Eifel-Müll
Oberstaatsanwalt. Nur noch genehmigte Pressekonferenzen in Anwesenheit der Staatsanwaltschaft.« Er seufzte. »Das bedeutet eine erhebliche Einschränkung, immer vorausgesetzt, wir wollen überhaupt etwas tun.«
»Ich will was tun«, sagten Emma und ich gleichzeitig.
Ich fragte: »Nachrichtensperre – aber vermutlich ist es uns gestattet, Kischkewitz anzurufen, wenn wir etwas erfahren, oder?«
Rodenstock grinste leicht. »Das wird erlaubt sein.« Er rückte den Stuhl zurecht. »Immerhin weiß ich, dass der Fundort der Leiche von Natalie Colin nichts hergegeben hat. Keine verwertbaren Spuren, kein Fingerabdruck, kein Fußoder Schuhabdruck. Kein Reifenabdruck, nichts. Auch an den Fässern sind keine Fingerabdrücke. Es handelt sich um Zweihundert-Liter-Fässer, frisch lackiert mit einer Allerweltsfarbe, Blau. Das ist schier unglaublich, dass da keine Fingerabdrücke drauf sind. Sie sind mit einer Art Seifenlauge abgewischt worden. Immerhin sind auf den Möbeln Spuren, aber die Prints sind nicht registriert. Im Moment hat die Mordkommission die Ortsbürgermeister in der Mache. Vielleicht weiß einer von denen, in welchem Wohnzimmer diese Möbel gestanden haben.«
»Was ist in den Fässern?«, fragte ich. »Hat Kischkewitz das noch sagen können, bevor der Oberstaatsanwalt zubiss?«
»Hat er, jedenfalls vorläufig. Sie haben eine Art ölige Brühe gefunden, die Dioxin enthält. Eigentlich ist Dioxin ein Gas, aber in der öligen Brühe ist es gebunden und wird niedlich als Verunreinigung bezeichnet. Das reicht, um ganz Frankfurt am Main zu töten. Das Zeug ist wahrscheinlich viele Jahre alt. Mehr konnte Kischkewitz nicht sagen. Und das konnte er auch nur sagen, weil es Thema einer Pressekonferenz sein wird, die er gleich gibt.«
»Ist es denn vorstellbar, dass drei Täter unabhängig voneinander in der gleichen Nacht dieselbe Stelle zur wilden Müllkippe machen? Gibt es so ein Zusammentreffen von Zufällen?« Emma zündete sich einen Zigarillo an.

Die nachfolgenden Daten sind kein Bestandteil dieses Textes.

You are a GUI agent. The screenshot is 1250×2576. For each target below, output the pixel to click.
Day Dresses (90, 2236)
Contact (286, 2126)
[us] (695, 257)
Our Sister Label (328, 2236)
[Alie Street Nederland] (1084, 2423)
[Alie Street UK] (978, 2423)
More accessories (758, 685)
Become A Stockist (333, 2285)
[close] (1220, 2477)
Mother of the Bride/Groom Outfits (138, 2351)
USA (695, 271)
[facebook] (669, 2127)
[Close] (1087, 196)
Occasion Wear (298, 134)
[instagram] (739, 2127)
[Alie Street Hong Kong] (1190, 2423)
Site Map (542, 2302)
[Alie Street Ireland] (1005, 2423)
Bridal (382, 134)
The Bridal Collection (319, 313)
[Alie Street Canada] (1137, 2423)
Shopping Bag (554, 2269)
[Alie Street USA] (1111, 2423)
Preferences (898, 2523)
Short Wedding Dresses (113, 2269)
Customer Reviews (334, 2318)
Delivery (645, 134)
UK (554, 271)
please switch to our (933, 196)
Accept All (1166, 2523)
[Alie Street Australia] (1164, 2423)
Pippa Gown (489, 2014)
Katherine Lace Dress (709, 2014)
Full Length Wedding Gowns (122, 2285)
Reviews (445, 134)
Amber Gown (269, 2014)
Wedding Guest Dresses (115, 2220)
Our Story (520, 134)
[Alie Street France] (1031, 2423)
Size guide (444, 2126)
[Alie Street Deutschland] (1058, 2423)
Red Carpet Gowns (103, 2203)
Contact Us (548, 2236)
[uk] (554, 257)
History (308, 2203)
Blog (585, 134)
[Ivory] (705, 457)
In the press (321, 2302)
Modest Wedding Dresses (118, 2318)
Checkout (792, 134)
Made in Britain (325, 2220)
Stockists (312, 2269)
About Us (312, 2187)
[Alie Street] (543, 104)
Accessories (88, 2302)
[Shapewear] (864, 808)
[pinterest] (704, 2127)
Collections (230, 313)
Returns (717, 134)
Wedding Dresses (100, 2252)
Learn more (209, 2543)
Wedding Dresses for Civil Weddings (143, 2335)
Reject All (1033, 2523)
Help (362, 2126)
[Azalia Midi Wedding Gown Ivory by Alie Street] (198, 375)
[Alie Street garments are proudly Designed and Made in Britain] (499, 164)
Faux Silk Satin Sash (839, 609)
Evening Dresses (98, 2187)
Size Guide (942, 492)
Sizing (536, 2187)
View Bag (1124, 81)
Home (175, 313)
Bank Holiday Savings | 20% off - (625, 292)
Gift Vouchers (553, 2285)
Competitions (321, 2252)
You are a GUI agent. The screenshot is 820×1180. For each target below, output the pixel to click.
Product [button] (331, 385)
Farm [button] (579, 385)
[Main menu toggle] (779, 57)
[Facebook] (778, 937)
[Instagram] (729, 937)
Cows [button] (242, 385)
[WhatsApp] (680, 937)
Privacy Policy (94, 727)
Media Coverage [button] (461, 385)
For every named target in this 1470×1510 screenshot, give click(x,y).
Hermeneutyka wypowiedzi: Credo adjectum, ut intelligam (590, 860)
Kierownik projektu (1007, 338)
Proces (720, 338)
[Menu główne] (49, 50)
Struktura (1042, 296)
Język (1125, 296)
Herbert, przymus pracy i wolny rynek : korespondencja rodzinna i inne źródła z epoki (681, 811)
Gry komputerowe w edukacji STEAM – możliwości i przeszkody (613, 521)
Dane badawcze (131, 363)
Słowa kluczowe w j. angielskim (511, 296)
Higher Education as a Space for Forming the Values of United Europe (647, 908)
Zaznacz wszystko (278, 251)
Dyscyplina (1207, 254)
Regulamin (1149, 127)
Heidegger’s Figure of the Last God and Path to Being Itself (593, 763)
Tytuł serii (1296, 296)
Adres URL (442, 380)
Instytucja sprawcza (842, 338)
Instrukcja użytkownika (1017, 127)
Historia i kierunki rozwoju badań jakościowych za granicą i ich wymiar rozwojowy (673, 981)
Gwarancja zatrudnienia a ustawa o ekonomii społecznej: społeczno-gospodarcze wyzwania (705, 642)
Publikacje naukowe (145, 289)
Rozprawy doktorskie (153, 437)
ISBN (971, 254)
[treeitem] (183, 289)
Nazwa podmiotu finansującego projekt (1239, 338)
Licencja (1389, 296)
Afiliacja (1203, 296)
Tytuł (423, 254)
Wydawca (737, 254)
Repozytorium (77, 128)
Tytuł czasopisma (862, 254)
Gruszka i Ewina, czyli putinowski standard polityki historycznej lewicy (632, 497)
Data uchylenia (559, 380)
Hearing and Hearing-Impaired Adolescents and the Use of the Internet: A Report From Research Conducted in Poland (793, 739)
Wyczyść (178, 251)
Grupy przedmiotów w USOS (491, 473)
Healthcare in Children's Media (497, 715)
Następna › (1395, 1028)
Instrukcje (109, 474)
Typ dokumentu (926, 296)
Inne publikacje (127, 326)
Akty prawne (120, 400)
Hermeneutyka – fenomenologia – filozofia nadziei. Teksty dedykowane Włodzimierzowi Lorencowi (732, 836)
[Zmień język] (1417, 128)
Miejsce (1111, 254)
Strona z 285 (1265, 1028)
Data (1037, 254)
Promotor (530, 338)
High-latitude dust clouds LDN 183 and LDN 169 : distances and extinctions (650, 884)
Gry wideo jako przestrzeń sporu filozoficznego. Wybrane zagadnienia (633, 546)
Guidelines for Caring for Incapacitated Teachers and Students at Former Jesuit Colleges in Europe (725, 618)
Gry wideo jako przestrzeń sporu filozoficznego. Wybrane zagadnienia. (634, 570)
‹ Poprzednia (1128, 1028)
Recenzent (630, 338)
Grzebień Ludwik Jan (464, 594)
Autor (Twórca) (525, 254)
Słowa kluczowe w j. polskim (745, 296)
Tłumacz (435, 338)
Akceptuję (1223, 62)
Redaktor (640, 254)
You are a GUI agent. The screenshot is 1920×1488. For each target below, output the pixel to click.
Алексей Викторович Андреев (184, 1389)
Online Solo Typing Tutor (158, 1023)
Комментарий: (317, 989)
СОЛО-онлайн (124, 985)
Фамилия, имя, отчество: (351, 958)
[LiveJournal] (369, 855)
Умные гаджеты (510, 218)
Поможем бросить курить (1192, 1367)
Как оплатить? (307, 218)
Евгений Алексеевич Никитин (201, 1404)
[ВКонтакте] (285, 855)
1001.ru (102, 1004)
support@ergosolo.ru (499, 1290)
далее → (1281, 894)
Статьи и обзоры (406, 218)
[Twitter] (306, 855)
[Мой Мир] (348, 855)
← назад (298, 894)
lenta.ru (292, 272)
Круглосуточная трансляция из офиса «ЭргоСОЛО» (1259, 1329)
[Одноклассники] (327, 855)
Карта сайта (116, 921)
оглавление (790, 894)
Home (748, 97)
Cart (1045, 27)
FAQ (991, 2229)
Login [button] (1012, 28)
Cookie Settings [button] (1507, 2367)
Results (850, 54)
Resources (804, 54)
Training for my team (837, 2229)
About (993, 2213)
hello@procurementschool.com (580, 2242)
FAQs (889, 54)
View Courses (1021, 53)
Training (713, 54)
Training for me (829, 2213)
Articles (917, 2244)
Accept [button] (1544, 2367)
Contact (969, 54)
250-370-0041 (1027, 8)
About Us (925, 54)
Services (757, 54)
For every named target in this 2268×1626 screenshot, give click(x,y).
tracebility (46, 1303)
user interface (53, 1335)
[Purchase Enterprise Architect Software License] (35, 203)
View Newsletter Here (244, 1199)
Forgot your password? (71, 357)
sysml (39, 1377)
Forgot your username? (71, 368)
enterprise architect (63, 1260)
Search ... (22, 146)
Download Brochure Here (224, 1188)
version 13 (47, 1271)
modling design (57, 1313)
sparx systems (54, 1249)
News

»Möglich ist alles«, nickte Rodenstock. »Es hat in der Geschichte der Kriminalistik solche Zufälle gegeben. Aber alles in mir sträubt sich dagegen, das zu glauben. Baumeister, wo liegt diese Kippe genau, wie sieht die Umgebung aus?«
»Da ist eine schmale alte Landstraße. Wahrscheinlich verläuft sie auf einer uralten Pferdetrasse. Rechts und links sind abwechselnd Weideflächen und Wälder in einer hügeligen Landschaft. Auf der linken Seite dieser Straße, die von der B 410 abzweigt, liegt ein Hochwald, deutlich sichtbar abfallend in ein relativ steiles Tal. Wenn ich mit einem LKW und zwölf Giftfässern unterwegs bin und wenn ich diese Giftfässer unbedingt loswerden möchte, dann ist das keine Stelle, die ich zufällig wähle. Etwas anderes ist es, wenn ich die Stelle bereits kenne und weiß, dass sie sicher ist. Dabei spielt auch eine Rolle, wie fest der Boden des Feldwegs ist, der an diesem Waldrand entlangführt. Er muss fest genug sein, um keine Spuren meiner Bereifung zurückzulassen und um meinen LKW aufzunehmen. Ich darf unter keinen Umständen riskieren, das Fahrzeug festzufahren. Sicher ist diese Stelle insofern, als dass auf der schmalen Straße kaum Verkehr ist, bestenfalls alle zwei Stunden ein Auto, nachts bestimmt gar keines.« Mir fiel etwas ein: »Vielleicht ist der Fasstransporteur ja einfach auf gut Glück durch die Gegend gefahren und hat die Lage sondiert. Kann es nicht sein, dass er den, der seine Möbel loswerden wollte, beobachtet hat und dann die gleiche Stelle für sein Zeug wählte? Einer der Polizisten am Fundort war sich sicher: Erst sind die Möbel geflogen, dann die Fässer, dann kam die Tote. – Und noch etwas: Diese hohe heisere Stimme muss auch noch in das Bild passen. Was hat der Mann gesehen, vor allem wann?«
»Was meinst du, wie seine geistige Verfassung ist?«, fragte Rodenstock.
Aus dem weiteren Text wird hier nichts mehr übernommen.